**WHAT TO WORK ON:** Look through the data below for the line with "apple carplay android a3 (594, 701)", and transcribe it exactly together with each line after it up to and including the line with "Onaylanmış üreticiler (732, 2251)". Give nothing else.

[Stored data]
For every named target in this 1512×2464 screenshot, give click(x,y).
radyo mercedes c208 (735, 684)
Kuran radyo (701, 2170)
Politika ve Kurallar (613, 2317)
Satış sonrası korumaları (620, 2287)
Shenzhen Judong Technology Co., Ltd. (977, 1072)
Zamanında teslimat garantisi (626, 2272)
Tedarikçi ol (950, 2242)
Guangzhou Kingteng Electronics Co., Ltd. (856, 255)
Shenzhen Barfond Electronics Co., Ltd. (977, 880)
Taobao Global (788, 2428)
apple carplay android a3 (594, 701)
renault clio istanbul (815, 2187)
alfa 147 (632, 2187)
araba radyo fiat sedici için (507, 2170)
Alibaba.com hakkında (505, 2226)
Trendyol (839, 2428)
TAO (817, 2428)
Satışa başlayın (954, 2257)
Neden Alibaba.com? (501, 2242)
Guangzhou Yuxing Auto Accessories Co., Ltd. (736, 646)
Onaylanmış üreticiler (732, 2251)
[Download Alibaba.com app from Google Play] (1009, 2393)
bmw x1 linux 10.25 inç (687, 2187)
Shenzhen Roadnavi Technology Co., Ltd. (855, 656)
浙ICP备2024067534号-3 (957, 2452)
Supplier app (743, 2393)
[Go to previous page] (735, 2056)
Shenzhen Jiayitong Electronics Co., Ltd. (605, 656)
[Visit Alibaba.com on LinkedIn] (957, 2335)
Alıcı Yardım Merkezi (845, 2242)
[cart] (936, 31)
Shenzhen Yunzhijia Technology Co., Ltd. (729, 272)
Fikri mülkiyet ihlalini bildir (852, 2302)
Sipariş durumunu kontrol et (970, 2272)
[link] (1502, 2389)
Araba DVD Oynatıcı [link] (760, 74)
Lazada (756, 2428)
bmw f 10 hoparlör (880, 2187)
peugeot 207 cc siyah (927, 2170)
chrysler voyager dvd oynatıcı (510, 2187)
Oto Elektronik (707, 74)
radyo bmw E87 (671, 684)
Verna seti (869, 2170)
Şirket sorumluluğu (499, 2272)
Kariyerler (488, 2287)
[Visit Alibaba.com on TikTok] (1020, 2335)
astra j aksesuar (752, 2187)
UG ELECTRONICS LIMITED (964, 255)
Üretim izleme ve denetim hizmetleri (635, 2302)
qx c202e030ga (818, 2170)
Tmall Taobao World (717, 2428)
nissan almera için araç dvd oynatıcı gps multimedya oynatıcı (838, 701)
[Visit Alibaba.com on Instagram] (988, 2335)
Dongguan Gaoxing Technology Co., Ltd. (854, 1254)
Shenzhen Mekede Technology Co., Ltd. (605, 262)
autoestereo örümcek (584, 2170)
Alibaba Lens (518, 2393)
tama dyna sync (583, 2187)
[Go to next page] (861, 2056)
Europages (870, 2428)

**SOLUTION FOR THIS EXERCISE:**
apple carplay android a3 (594, 701)
renault clio istanbul (815, 2187)
alfa 147 (632, 2187)
araba radyo fiat sedici için (507, 2170)
Alibaba.com hakkında (505, 2226)
Trendyol (839, 2428)
TAO (817, 2428)
Satışa başlayın (954, 2257)
Neden Alibaba.com? (501, 2242)
Guangzhou Yuxing Auto Accessories Co., Ltd. (736, 646)
Onaylanmış üreticiler (732, 2251)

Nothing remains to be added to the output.